• [AIM]
Turn the records below into a JSON list of strings, one string for each line and no strings for blank lines. Leave the pictures out.

• [TASK INPUTS]
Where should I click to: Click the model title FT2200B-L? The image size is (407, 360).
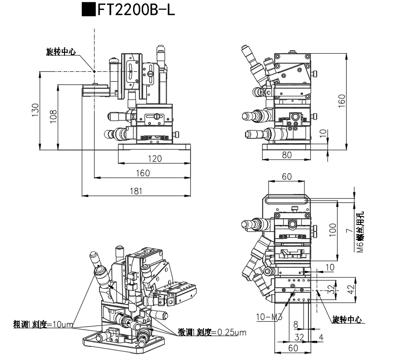click(136, 10)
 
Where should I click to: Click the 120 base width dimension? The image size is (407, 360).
click(154, 159)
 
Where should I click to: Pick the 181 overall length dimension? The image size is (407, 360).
click(135, 191)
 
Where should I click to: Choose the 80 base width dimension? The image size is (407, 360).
click(287, 155)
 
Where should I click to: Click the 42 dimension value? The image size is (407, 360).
click(351, 289)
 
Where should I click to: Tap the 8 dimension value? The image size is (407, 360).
click(296, 325)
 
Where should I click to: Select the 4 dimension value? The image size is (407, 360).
click(321, 337)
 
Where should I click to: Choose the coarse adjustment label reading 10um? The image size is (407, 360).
click(44, 325)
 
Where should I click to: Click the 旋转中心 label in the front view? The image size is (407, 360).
click(61, 51)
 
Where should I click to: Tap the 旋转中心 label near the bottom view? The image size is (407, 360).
click(347, 320)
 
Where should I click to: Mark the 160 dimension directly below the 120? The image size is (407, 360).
click(142, 173)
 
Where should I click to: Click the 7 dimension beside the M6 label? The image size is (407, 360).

• [SOLUTION FOR THIS EXERCISE]
[
  "Where should I click to: Click the model title FT2200B-L? The image size is (407, 360).",
  "click(136, 10)",
  "Where should I click to: Click the 120 base width dimension? The image size is (407, 360).",
  "click(154, 159)",
  "Where should I click to: Pick the 181 overall length dimension? The image size is (407, 360).",
  "click(135, 191)",
  "Where should I click to: Choose the 80 base width dimension? The image size is (407, 360).",
  "click(287, 155)",
  "Where should I click to: Click the 42 dimension value? The image size is (407, 360).",
  "click(351, 289)",
  "Where should I click to: Tap the 8 dimension value? The image size is (407, 360).",
  "click(296, 325)",
  "Where should I click to: Select the 4 dimension value? The image size is (407, 360).",
  "click(321, 337)",
  "Where should I click to: Choose the coarse adjustment label reading 10um? The image size is (407, 360).",
  "click(44, 325)",
  "Where should I click to: Click the 旋转中心 label in the front view? The image size is (407, 360).",
  "click(61, 51)",
  "Where should I click to: Tap the 旋转中心 label near the bottom view? The image size is (407, 360).",
  "click(347, 320)",
  "Where should I click to: Mark the 160 dimension directly below the 120? The image size is (407, 360).",
  "click(142, 173)",
  "Where should I click to: Click the 7 dimension beside the M6 label? The image size is (407, 360)."
]